Sergei, this is a reply to your comment asking about enumerating formulas in $\mathcal R$. Sorry to post it as a separate answer but I no longer have the browser cookie to post it as a followup comment.
You don't need a particular standardized enumeration, but just some computable mapping between formulas and natural numbers so that each formula gets a unique number. Such a numbering scheme is traditionally called a "Gödel numbering" and the numbers are called "Gödel numbers" because the idea was (I think) introduced in Gödel's landmark paper (1931) about the incompleteness theorem.
A simple Gödel numbering scheme (similar to the one Gödel used) is like this: say the formulas are written in an "alphabet" whose "letters" are $\{\sigma_1,\sigma_2,\ldots\}$. Treat those as natural numbers the obvious way (i.e. $\sigma_k\mapsto k$).
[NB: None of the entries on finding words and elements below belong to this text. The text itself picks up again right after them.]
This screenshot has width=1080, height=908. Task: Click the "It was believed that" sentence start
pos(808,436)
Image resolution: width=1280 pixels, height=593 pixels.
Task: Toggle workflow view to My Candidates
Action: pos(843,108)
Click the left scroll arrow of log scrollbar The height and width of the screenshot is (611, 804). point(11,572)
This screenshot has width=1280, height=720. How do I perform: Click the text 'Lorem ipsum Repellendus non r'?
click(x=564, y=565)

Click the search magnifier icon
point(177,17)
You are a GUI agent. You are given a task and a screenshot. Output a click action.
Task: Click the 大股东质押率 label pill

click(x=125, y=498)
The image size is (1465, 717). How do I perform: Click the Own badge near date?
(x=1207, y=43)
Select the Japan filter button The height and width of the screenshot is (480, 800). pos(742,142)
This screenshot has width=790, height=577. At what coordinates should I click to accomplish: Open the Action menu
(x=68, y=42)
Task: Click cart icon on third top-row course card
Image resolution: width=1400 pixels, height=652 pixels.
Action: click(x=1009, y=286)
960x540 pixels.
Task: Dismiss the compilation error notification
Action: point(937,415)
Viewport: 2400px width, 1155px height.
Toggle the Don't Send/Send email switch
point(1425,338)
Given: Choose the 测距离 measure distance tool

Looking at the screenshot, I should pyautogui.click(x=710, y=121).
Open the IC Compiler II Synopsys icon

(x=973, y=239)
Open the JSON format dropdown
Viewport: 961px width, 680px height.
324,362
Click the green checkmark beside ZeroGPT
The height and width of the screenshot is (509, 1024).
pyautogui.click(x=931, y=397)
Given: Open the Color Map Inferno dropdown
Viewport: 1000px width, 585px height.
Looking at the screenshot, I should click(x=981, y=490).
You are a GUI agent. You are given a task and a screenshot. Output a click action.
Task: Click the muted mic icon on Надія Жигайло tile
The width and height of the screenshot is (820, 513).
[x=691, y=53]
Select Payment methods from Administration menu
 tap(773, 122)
So a formula F might be written as $(F_1,F_2,\ldots F_n)$ where the $F_i$ are natural numbers. Then let
$$N_F=2^{F_1}\cdot 3^{F_2} \cdot 5^{F_3} \cdots p_n^{F_n}$$
where $p_i$ is the $i$'th prime number. That is the Gödel number for F (under this particular scheme). It's pretty easy to see how to convert a formula to a number and back. Some numbers won't correspond to valid formulas so treat them as identically zero, for example.
Maybe you should read an introductory book on logic, if you want more clarity about this stuff. There are some other threads suggesting them.